Walking Away

The AP reports that the Trump/Kim summit in Hanoi has broken up early because of a failure to reach a deal.

Trump, in a news conference after the summit abruptly shut down early, blamed the breakdown on North Korea’s insistence that all punishing sanctions that the U.S. has imposed on Pyongyang be lifted without the country committing to eliminate its nuclear arsenal.

“Sometimes you have to walk,” Trump explained, adding that he had a proposed agreement that was “ready to be signed.”

“I’d much rather do it right than do it fast,” the president said. “We’re in position to do something very special.”

Part of the art of the deal is the ability to patiently get up from the table and walk away until the other side is able to give you what you need. Trump, like Reagan with Gorbachev in 1987, seems willing to use that negotiating option.

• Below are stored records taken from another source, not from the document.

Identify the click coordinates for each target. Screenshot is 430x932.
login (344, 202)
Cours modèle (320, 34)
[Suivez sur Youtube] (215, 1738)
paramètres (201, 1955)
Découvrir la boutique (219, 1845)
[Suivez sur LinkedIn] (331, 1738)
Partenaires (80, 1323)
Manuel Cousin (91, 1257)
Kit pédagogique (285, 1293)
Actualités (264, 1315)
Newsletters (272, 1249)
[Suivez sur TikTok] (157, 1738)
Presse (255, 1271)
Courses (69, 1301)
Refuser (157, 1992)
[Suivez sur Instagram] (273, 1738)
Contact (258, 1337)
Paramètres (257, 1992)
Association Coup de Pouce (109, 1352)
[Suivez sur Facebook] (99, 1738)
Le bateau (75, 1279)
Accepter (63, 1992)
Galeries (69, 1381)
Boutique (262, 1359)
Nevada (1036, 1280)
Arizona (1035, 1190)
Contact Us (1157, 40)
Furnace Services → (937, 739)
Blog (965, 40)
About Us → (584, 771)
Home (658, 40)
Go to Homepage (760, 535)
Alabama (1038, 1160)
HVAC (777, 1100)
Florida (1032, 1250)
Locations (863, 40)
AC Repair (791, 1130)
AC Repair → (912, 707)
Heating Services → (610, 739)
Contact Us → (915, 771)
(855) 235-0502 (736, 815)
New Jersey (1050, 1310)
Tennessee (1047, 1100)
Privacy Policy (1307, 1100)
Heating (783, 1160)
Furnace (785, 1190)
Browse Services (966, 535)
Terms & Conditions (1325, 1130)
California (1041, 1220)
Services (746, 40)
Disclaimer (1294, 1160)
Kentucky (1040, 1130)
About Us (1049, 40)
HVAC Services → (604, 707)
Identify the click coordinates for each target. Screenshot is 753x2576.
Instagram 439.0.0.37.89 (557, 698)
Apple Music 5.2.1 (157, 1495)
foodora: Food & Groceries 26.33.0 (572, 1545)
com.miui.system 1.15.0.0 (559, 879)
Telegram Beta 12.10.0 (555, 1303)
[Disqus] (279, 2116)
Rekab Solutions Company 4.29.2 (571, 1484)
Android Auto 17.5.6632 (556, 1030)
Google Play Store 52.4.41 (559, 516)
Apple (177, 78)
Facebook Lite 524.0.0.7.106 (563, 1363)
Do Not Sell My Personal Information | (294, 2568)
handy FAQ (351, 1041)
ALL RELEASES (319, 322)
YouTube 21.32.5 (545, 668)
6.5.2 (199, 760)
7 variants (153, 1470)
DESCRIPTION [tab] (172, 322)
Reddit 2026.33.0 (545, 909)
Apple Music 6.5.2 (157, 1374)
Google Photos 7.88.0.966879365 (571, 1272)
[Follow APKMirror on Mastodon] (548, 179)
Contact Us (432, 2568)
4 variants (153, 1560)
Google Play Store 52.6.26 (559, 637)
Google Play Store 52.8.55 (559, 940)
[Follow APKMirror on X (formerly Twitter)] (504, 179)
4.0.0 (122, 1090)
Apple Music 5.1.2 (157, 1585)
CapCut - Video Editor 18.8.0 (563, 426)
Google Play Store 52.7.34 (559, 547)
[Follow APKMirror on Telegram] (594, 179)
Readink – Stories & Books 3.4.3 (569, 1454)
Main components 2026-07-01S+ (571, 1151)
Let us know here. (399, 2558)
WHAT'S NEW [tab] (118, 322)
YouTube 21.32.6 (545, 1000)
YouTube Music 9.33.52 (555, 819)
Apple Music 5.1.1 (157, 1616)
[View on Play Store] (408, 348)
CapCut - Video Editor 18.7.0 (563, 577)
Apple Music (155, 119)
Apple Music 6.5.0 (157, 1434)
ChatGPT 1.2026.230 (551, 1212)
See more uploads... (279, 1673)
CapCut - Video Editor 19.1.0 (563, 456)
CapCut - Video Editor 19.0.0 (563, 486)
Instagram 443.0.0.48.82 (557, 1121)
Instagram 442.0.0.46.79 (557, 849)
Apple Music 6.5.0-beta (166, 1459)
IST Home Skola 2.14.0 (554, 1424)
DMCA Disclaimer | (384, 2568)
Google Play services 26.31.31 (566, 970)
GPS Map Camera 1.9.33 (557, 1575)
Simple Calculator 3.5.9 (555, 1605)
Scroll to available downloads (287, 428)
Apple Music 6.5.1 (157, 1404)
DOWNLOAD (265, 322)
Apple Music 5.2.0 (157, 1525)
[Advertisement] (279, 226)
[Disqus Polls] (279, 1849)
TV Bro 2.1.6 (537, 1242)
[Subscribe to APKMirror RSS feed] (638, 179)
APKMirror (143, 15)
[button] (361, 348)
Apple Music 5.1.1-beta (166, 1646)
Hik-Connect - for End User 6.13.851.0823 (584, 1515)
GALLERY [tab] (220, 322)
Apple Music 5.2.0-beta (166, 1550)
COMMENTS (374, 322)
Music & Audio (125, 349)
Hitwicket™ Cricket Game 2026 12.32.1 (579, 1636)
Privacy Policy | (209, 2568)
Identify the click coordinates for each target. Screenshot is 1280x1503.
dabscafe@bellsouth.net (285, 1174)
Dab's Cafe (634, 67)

I wish him luck.

The AP couldn’t resist inserting this into the middle of their story—

The breakdown denied Trump a much-needed victory amid growing domestic turmoil back home, including congressional testimony this week by his former personal lawyer Michael Cohen, who called Trump a “racist” and “conman” and claimed prior knowledge of foreign powers’ efforts to help Trump win in 2016.

If the imagined fallout for Cohen’s testimony was part of the calculus for either side in the negotiation, Trump’s apparent non-concern for it should work to his advantage by demonstrating a resolve not to let domestic U.S. issues adversely affect a nuclear deal.

Who’s Next?

So Little Rocket Man may be giving up his nukes. We’ll see how that works out.

If it does, it will be an interesting precedent for other countries with weak economies that can’t carry the load of paying simultaneously for weapons development and economic development. Iran has a bigger economy than North Korea, but the mullahs have stunted their civil economies growth. Pakistan has lots of nukes and rampant poverty. The collapse of the Soviet Union was driven in large part by that country’s inability to pay for guns and butter. The Russians changed leaders, got a modestly improved economy, and kept their nukes. Will Kim preserve his hold on power by giving up his nukes for economic development? Will anyone else?